§ ABOUT THIS EXERCISE
The response must consist of the lines below from the one with "Given: Delete the /snn-brx-download redirect" through the one with "Place cursor on", exactly as they appear and with both ends kept.

§ RECORDS FOR PROCESSING
***

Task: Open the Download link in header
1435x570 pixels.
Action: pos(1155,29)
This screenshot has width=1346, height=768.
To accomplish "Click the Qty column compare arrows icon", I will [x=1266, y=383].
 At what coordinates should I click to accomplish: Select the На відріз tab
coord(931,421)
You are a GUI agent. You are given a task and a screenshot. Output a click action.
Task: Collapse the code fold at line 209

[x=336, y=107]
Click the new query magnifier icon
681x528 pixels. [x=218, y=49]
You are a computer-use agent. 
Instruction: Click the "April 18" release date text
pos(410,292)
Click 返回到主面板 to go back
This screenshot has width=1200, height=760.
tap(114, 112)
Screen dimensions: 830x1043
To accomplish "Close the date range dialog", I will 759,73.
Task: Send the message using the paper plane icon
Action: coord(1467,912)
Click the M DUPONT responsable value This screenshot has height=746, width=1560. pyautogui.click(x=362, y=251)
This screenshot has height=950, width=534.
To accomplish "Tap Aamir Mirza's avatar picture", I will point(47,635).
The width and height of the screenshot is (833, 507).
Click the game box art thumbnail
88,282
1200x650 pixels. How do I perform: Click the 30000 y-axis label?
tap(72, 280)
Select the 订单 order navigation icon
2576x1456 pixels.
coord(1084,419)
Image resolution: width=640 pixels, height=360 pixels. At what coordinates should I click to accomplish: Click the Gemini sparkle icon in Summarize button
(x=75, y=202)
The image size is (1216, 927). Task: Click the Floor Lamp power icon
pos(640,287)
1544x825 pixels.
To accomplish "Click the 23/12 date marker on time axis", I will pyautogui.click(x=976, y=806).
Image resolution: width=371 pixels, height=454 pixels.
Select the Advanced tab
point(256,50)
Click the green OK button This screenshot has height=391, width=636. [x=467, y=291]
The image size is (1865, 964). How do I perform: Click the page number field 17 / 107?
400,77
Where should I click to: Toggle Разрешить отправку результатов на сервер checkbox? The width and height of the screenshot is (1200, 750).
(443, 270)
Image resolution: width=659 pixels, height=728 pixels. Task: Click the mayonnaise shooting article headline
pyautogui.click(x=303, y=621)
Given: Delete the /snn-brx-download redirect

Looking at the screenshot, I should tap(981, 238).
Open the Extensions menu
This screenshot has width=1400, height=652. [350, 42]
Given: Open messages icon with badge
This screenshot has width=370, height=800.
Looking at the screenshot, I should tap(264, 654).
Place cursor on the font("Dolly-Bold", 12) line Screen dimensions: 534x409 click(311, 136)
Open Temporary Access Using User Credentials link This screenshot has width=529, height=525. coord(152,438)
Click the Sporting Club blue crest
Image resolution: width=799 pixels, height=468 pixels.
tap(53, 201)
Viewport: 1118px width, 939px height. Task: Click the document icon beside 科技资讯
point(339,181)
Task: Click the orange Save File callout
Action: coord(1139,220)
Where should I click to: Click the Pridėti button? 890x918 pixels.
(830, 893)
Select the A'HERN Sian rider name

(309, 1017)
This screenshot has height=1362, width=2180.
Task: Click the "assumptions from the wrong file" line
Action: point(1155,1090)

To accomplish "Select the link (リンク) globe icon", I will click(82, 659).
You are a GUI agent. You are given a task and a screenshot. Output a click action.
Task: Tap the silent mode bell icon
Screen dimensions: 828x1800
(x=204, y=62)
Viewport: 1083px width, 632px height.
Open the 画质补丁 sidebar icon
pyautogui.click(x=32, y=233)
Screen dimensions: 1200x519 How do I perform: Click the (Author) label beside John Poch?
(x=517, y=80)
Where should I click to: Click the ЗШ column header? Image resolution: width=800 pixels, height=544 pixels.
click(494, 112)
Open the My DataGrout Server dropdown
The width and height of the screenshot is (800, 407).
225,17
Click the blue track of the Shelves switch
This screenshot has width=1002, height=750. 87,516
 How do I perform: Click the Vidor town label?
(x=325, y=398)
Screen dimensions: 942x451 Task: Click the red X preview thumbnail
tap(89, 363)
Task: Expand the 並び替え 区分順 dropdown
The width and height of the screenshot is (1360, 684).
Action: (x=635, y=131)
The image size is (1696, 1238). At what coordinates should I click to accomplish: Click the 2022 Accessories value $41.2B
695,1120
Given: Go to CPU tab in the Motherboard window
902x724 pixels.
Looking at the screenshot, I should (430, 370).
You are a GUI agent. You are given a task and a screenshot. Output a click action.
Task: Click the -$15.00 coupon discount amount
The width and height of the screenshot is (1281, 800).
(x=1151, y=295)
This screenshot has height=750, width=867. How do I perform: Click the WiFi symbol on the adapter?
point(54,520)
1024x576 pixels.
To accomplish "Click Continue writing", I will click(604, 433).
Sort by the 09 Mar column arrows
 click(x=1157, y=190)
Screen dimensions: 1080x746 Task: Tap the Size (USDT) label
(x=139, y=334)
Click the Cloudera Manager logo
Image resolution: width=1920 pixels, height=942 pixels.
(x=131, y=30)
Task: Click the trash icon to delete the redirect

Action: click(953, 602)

***

§ TASK RESPONSE
Given: Delete the /snn-brx-download redirect

Looking at the screenshot, I should tap(981, 238).
Open the Extensions menu
This screenshot has width=1400, height=652. [350, 42]
Given: Open messages icon with badge
This screenshot has width=370, height=800.
Looking at the screenshot, I should tap(264, 654).
Place cursor on the font("Dolly-Bold", 12) line Screen dimensions: 534x409 click(311, 136)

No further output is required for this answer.